Where does food come from?

Pint-Sized Green Thumbs

Teaching kids about where their food comes from is a great activity, and you might just learn something yourself as you watch your seeds germinate and become towering plants. Or not-so-towering, as the case may be.

One really easy plant to get started is the sunflower, all cheery and fun to watch. Here’s a good site for reference: http://kidsinthegarden.co.uk/plants-for-kids/how-to-grow-your-own-sunflowers-with-your-kids/, and we’re reposting some basic directions for ya:

“From March onwards you can sow the seedlings at a depth of 2.5mm indoors in small containers filled with seed or multipurpose compost. Cover with a small polythene bag. Place on a warm windowsill inside and then harden them off outside in a sheltered position. When they have at least 4 leaves transplant them into your border once frost is no longer a danger, usually from mid- May onwards.” We’re past that stage now, but tuck away the info for next spring.

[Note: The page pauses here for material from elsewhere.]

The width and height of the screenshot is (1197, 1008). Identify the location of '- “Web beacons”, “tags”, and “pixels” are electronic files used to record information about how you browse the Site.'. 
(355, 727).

Right now you’re looking at direct sowing.

“If you do not want to move seedlings then you can sow them in a sunny prepared flower bed when the soil is warm, usually from mid-April at 1cm depth (see seed packet for spacing) though watch out early in the season that your seedlings don’t become a tasty meal for the slugs. Make a second sowing about 2 weeks later to extend the flowering season.”

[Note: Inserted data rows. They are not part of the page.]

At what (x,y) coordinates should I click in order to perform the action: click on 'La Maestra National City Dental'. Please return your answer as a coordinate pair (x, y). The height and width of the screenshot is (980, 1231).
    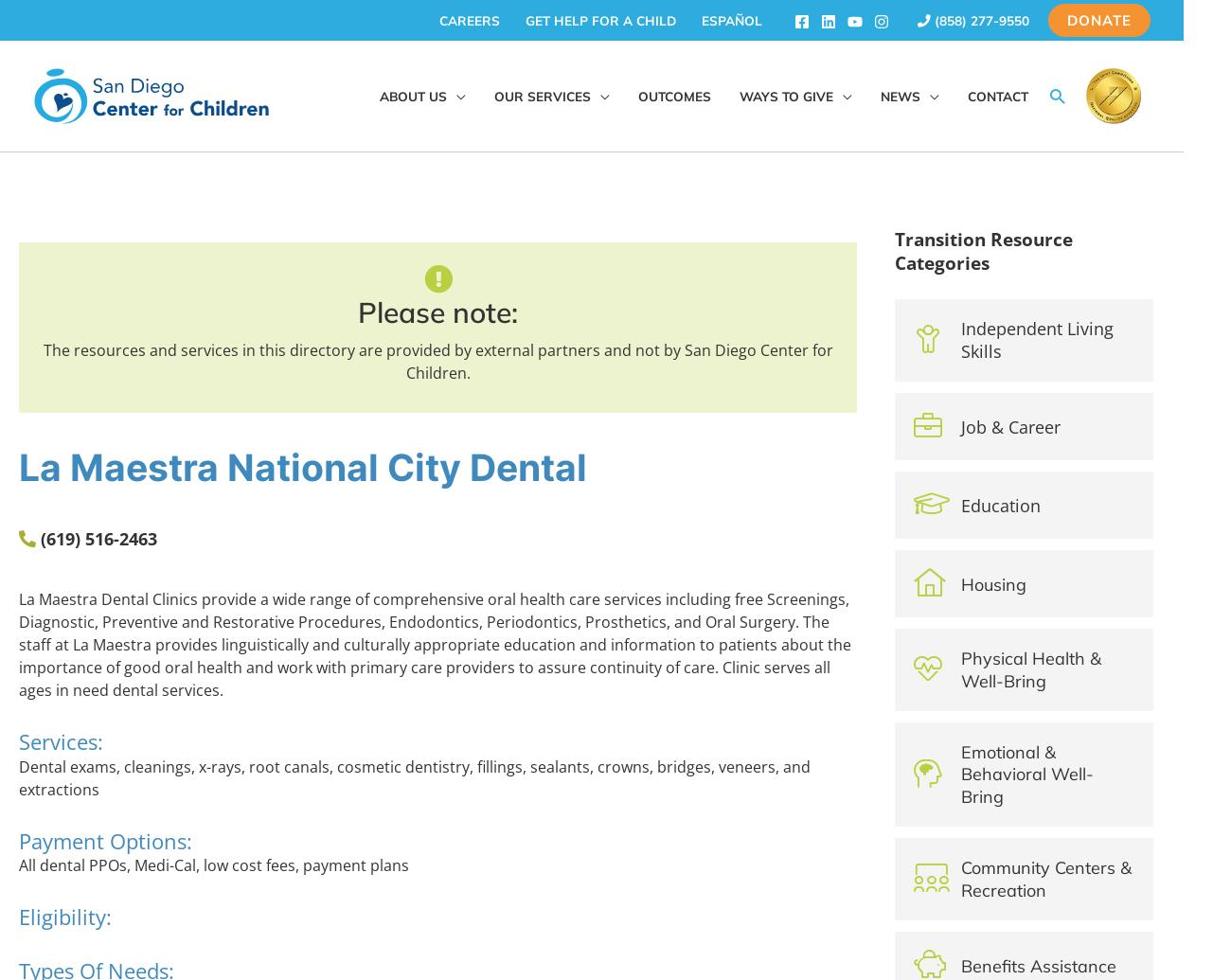
    Looking at the image, I should click on (303, 467).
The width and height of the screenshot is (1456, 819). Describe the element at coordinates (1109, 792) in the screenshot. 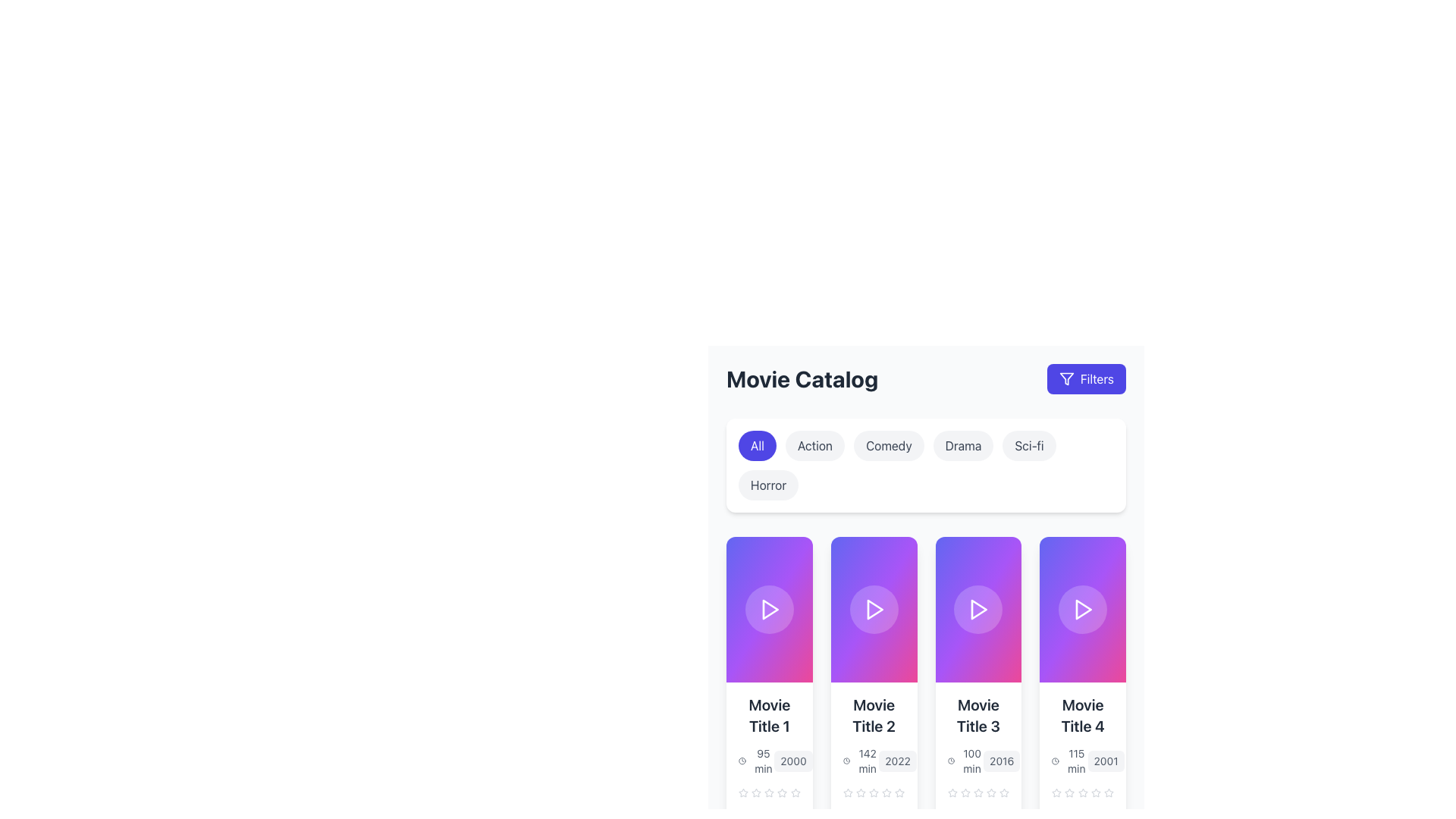

I see `the rightmost star in the five-star rating system under the 'Movie Title 4' card` at that location.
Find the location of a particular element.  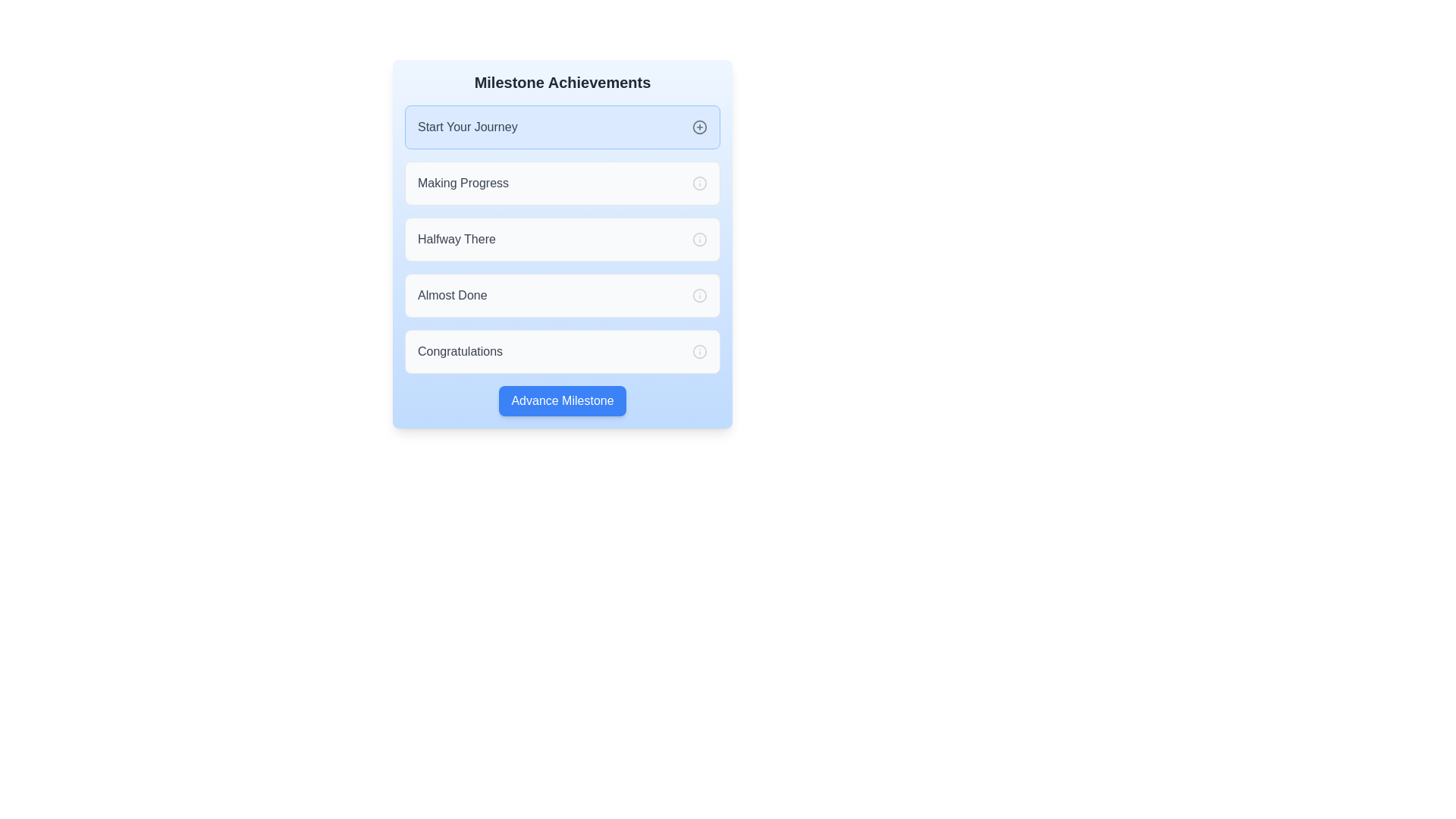

the 'Milestone Achievements' title text located at the top center of the card interface is located at coordinates (562, 82).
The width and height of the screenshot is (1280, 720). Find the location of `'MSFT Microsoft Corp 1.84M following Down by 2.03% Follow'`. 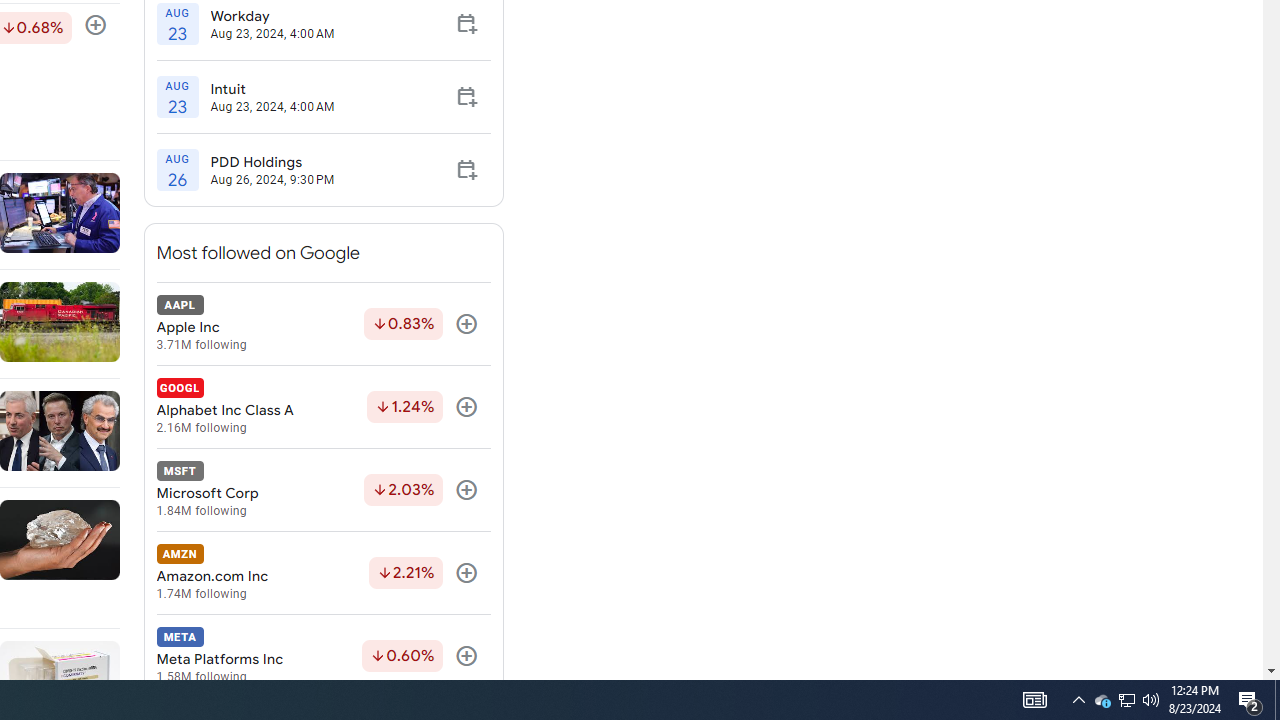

And there’s sowing outside in large pots. If you grow them in your garden, here are some tips: “All sunflowers like to be grown in a place that gets full sun. They need at least 6 hours of direct sunlight. When placing plants it is worth remembering that the buds follow the sun from east to west, but once they open, they usually face east. The French name for sunflower is ‘Tourne-a-sol’ meaning–turn to the sun. Tall sunflowers also work well grown against a sunny wall.”